• [Work instructions]
Offset every coordinate in the answers by +91 and reproduce the data, requests included, from its first line through the line containing "Select the Leitungsdämpfung", inclusive. Leave out everything after that line.
════════════════════
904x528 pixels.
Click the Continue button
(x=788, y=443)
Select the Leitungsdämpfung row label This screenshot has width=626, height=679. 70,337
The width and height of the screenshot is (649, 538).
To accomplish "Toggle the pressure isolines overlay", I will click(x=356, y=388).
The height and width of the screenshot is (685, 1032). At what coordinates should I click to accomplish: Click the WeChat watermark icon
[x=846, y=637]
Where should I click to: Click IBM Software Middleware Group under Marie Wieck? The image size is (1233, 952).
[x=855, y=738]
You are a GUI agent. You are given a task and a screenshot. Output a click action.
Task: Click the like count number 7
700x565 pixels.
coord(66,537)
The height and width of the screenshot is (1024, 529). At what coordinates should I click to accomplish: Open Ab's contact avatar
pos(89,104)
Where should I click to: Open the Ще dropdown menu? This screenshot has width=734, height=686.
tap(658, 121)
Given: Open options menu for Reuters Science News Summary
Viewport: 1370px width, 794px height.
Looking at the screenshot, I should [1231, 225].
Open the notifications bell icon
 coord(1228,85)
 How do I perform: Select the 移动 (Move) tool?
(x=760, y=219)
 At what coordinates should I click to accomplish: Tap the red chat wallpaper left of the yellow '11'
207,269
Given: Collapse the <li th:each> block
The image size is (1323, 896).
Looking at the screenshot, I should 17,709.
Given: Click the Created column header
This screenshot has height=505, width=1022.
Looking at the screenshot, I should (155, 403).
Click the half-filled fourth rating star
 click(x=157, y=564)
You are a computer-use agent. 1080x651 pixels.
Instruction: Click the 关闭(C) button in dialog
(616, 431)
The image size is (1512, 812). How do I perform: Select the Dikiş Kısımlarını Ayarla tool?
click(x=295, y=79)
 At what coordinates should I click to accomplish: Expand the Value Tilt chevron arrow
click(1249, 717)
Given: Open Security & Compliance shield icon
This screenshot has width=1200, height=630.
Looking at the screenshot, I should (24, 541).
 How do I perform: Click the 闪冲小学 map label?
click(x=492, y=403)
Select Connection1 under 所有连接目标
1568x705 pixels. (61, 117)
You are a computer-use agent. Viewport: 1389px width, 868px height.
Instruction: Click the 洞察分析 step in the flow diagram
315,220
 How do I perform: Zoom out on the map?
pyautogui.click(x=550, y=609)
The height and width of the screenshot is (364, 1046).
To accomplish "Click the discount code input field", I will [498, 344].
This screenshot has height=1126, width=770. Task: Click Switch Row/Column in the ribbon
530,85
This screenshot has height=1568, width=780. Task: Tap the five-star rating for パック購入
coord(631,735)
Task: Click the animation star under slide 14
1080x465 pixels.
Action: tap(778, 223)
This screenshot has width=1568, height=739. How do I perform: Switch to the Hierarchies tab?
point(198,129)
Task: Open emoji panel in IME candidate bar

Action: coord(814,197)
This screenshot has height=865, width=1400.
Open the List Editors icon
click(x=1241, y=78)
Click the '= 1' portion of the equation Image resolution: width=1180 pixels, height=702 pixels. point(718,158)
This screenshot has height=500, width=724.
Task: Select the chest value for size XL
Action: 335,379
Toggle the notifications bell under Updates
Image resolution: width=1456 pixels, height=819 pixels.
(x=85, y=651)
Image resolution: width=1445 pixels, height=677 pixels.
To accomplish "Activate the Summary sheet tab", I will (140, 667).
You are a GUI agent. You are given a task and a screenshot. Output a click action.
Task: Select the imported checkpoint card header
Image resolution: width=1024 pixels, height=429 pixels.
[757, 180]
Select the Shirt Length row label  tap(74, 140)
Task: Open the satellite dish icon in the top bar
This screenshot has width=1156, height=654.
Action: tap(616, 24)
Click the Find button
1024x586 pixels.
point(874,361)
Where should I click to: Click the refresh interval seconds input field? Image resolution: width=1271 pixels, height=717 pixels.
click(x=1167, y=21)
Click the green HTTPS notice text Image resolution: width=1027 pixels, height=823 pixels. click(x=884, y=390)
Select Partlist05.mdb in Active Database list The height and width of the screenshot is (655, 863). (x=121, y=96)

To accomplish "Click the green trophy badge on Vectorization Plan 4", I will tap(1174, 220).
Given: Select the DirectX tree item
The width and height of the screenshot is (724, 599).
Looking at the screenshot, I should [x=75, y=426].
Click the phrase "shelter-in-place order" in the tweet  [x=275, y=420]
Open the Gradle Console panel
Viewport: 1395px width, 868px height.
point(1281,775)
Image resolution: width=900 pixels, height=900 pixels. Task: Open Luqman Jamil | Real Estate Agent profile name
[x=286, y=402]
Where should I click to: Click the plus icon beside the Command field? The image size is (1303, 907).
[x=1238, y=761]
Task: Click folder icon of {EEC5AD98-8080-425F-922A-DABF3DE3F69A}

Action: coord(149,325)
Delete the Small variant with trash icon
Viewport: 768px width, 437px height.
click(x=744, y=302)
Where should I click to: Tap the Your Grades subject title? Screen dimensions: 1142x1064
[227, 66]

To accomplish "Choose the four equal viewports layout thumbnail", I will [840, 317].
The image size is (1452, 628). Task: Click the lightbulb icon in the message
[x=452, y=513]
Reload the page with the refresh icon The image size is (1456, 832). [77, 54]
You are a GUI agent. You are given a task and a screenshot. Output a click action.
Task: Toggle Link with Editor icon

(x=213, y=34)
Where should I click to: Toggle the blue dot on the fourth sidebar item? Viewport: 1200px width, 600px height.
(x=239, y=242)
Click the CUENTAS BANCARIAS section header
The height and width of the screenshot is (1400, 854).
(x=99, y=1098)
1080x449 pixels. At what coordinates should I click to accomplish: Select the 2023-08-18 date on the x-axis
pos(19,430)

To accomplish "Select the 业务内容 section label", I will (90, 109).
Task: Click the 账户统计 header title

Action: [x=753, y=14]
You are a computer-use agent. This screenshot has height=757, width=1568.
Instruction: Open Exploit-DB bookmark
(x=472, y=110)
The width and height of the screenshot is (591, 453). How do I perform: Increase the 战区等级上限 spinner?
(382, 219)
════════════════════
• [Task answer]
904x528 pixels.
Click the Continue button
(x=879, y=534)
Select the Leitungsdämpfung row label This screenshot has width=626, height=679. 161,428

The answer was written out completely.